When looking into python standard ZipFile API, which has a same purpose API named read()

https://docs.python.org/3/library/zipfile.html#zipfile.ZipFile.read

ZipFile.read(name, pwd=None)
Return the bytes of the file name in the archive. name is the name of the file in the archive, or a ZipInfo object.

It seems to be better SevenZipFile and ZipFile share the same API. Unfortunately TarFile class does not have an interface for same purpose.

Zoynels · 2020-04-13T17:25:00Z

When looking into python standard ZipFile API, which has a same purpose API named read()

https://docs.python.org/3/library/zipfile.html#zipfile.ZipFile.read

ZipFile.read(name, pwd=None)
Return the bytes of the file name in the archive. name is the name of the file in the archive, or a ZipInfo object.

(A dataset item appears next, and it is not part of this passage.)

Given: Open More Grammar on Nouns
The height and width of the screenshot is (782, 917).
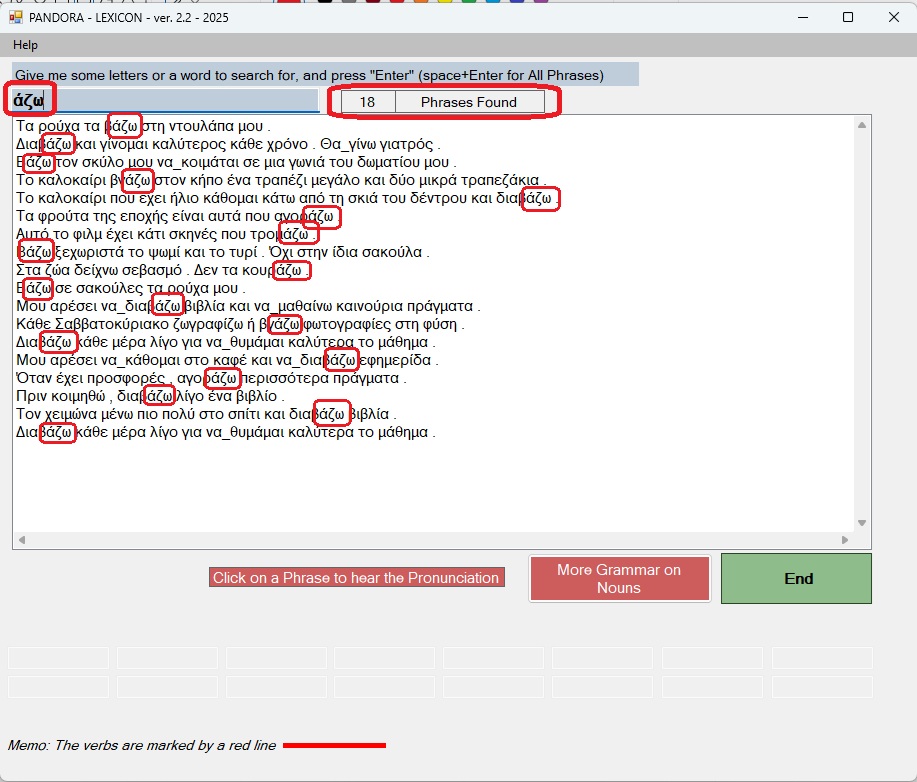Looking at the screenshot, I should pyautogui.click(x=619, y=579).
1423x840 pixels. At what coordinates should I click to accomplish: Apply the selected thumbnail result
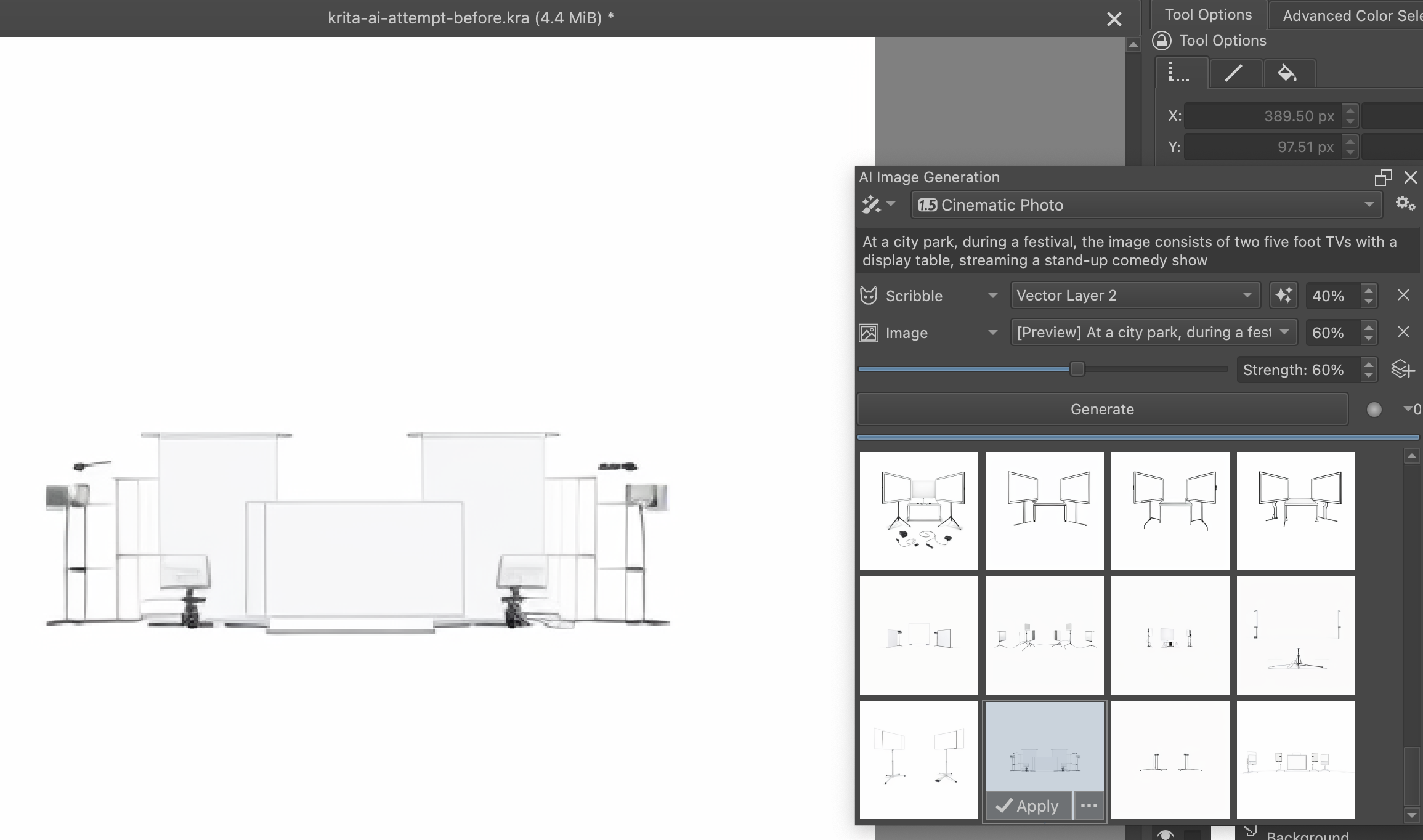(1030, 805)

It seems to be better SevenZipFile and ZipFile share the same API. Unfortunately TarFile class does not have an interface for same purpose.

Yes this is the best choice. You are right that it hasn't read() intarface, but:

https://docs.python.org/3/library/tarfile.html#tarfile.TarFile.extractfile

TarFile.extractfile(member)
Extract a member from the archive as a file object. member may be a filename or a TarInfo object. If member is a regular file or a link, an io.BufferedReader object is returned. Otherwise, None is returned.

Changed in version 3.3: Return an io.BufferedReader object.
It returns io.BufferedReader, which has read() interface.
I don't know your library well, but I couldn't find any links to tarfile class in library.
If you could implement such functionality, then there will be no need to export into BytesIO

miurahr · 2020-04-13T23:53:01Z

TarFile.extractfile(member)
Extract a member from the archive as a file object. member may be a filename or a TarInfo object. If member is a regular file or a link, an io.BufferedReader object is returned. Otherwise, None is returned.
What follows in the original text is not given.